By MURONG XUECUN July 21, 2014

Chinese writers like me often face difficult choices. What should we do when friends are arrested for no good reason? Keep our mouths closed? Should we speak out in protest and risk being dragged away to prison? Is it fair to our families and friends to risk rotting away in jail because we refuse to shut up?
After several months away from China for an academic residency and vacation, I returned to my home in Beijing on July 2 prepared to be arrested. While abroad I had announced in a blog post and in this newspaper that I would turn myself in to the authorities for contributing an essay to a private commemoration of the 1989 Tiananmen crackdown. Several of the participants in the Beijing gathering had been arrested.

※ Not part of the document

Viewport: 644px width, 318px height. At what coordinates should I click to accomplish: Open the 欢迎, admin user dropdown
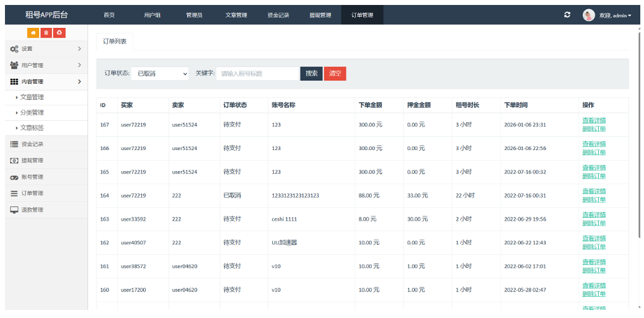615,15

On July 6, I posted a message online saying that I was home and ready to be picked up. My girlfriend never said it, but I knew she was uncomfortable with my stance. Two days later, I received a phone call from a police officer at the Wanshou Temple station near where I live asking me to come in to “have a chat.” I walked into the station at about 5:30 p.m. and was ushered straight up to the second floor.

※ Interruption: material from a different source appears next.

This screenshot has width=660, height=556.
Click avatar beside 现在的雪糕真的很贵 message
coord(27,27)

I had to wait for officers from the guobao, which is part of China’s secret police force. The guobao is rarely mentioned in news reports, and few people know the details of its budget and structure. It is everywhere, it is all-powerful, and it can make people suffer at any time. For Chinese dissidents, guobao means nightmare.

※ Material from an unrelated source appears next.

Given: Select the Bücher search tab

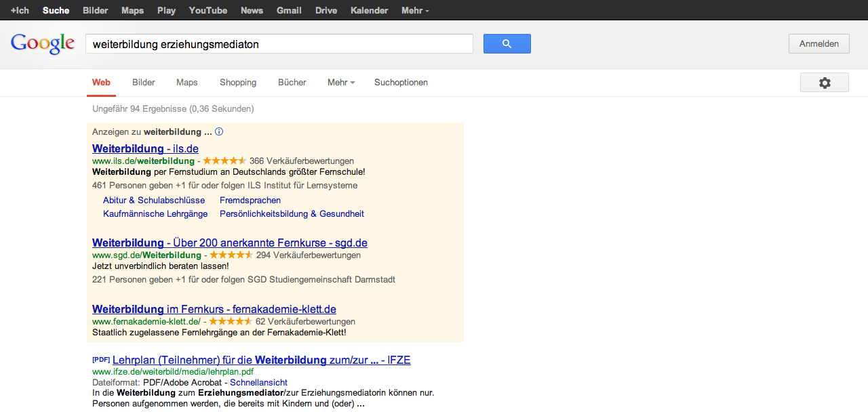Looking at the screenshot, I should click(292, 83).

While waiting, I picked up a copy of “Readings Selected From Important Speeches by Xi Jinping,” lying on a desk. One chapter was about building “a China ruled by law.” I might have been encouraged by our president’s words had I been sitting somewhere else.
After about 40 minutes, two plain-clothed guobao officers showed up and took me into a small room. Shoe prints covered the walls, and cigarette butts were scattered on the floor. In the middle of the room was a desk with a computer and a printer. My chair was in front of the desk.
One officer presented his ID and the other gave me a bottle of water. They advised me to “answer truthfully, otherwise there will be legal consequences.”